Published online by Cambridge University Press: 05 June 2012
INTRODUCTION
This chapter celebrates the author's long association with Daniel Pauly, as a colleague in the International Center for Living Aquatic Resources Management (ICLARM) from 1979 to 1999, and as a firm friend and collaborator in aquatic science thereafter. Daniel's prolific contributions to fisheries science have included many that pertain, directly or indirectly, to aquaculture. Growth and reproduction of all fish, wild and farmed, are determined by the same natural laws and this has provided perfect “Pauly territory” for fundamental research and development of new methods.

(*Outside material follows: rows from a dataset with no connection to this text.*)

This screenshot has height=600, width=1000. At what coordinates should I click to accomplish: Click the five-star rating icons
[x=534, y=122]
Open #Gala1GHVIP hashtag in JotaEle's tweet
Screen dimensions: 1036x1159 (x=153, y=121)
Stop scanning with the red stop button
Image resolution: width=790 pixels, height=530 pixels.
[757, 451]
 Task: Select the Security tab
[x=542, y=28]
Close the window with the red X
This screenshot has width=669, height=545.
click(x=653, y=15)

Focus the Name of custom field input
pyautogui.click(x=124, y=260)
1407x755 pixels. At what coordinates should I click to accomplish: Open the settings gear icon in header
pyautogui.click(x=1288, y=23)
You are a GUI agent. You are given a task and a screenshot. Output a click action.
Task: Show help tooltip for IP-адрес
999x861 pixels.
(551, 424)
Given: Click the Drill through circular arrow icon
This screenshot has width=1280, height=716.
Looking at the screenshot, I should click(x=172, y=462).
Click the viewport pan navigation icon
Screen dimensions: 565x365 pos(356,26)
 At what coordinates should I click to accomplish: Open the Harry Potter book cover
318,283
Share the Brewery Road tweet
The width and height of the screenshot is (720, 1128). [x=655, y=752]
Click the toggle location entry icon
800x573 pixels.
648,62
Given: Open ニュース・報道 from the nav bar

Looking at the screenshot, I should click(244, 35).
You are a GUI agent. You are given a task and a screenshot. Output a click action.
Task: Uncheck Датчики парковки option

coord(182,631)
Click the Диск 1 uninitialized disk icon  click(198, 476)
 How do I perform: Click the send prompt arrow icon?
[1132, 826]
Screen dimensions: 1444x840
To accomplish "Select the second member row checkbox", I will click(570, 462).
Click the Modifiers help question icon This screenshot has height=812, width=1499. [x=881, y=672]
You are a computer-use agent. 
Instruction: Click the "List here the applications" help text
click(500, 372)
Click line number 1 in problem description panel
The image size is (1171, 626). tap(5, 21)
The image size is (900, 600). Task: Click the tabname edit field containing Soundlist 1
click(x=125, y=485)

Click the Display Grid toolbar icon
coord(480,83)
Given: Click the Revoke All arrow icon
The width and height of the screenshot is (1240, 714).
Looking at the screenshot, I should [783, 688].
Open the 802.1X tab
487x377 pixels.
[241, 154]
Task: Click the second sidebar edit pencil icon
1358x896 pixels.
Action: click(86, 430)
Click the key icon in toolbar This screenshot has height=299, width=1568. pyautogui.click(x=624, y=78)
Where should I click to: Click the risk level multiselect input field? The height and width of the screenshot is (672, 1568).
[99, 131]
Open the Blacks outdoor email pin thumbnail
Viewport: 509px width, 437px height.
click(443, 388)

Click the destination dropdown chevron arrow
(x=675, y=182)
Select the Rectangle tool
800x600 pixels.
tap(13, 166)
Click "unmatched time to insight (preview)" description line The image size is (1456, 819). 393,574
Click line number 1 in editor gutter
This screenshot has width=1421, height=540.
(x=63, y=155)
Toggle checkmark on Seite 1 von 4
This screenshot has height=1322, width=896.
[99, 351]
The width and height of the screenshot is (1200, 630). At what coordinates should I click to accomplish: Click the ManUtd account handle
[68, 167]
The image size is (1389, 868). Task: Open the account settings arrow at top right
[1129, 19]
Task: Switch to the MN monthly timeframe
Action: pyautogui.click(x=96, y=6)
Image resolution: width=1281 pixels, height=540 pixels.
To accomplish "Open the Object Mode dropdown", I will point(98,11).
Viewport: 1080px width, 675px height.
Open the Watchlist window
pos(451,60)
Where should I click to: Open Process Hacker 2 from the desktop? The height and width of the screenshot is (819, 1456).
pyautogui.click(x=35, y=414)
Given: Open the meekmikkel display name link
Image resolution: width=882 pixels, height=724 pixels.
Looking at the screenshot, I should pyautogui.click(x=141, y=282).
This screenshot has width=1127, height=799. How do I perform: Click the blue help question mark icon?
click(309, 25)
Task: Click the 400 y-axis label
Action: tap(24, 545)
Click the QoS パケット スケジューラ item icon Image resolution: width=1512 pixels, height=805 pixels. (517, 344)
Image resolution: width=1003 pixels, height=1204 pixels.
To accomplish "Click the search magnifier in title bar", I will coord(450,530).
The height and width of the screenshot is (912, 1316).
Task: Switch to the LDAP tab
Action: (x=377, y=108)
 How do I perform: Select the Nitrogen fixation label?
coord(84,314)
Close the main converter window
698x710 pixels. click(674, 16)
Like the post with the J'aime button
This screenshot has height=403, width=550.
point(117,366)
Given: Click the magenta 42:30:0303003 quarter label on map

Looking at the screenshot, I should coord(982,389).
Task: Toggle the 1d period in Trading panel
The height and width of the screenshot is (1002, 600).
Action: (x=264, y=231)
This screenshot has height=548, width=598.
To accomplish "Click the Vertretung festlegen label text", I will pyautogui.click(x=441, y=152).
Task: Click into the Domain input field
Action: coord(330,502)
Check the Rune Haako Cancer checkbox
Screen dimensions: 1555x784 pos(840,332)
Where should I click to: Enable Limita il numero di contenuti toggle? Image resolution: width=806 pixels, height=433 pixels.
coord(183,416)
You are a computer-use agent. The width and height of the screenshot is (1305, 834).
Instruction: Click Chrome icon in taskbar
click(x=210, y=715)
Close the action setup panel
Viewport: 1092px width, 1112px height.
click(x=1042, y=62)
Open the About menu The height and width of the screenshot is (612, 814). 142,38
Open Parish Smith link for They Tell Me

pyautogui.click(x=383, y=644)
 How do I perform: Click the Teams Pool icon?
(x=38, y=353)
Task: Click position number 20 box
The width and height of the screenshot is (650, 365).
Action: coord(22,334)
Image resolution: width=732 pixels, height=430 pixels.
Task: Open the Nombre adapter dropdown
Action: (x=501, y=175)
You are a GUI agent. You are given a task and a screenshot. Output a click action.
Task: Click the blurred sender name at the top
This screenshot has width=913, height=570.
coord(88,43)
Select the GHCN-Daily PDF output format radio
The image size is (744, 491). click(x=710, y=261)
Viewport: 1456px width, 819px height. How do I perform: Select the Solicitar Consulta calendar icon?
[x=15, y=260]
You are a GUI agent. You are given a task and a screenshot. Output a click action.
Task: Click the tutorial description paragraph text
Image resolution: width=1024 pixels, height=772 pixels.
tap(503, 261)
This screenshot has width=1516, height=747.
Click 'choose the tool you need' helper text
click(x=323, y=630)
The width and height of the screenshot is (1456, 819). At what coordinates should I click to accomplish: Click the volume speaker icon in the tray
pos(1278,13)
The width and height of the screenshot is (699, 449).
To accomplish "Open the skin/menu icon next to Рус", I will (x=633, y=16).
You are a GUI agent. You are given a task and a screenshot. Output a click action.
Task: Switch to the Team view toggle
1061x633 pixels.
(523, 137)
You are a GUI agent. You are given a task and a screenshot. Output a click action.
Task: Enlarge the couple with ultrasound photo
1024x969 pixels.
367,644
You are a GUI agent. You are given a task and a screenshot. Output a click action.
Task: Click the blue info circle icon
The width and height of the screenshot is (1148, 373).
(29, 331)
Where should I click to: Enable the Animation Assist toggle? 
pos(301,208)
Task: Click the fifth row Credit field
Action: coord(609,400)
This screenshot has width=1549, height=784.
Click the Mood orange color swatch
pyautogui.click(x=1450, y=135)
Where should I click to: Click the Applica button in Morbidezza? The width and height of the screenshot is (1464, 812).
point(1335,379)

Daniel and his many collaborators and disciples have also taken concepts and methods developed for capture fisheries management and ecology and have adapted and/or applied them to important areas in aquaculture research and development, for example, fish egg development (Pauly and Pullin, 1988, 1997), food consumption of fishes (Palomares and Pauly, 1996), growth of farmed fish (Pauly and Hopkins, 1983; Hopkins et al., 1988; Pauly et al., 1988; Mair and Pauly, 1993; Prein et al., 1993; Prein and Pauly, 1993; Van Dam and Pauly, 1995; Moreau and Pauly, 1999), industrial fisheries that provide ingredients for fish feeds (Pauly and Tsukayama, 1987; Pauly et al., 1989; Pauly et al., 2005); invasive alien species (Pullin et al., 1997), mortality estimations (Hopkins and Pauly, 1993), predator–prey relationships (Hopkins et al., 1982), tilapia biology and farming (Peters, 1983; Pullin et al., 1996) and trophic modeling (Lightfoot et al., 1993; Ruddle and Christensen, 1993; Van Dam et al., 1993).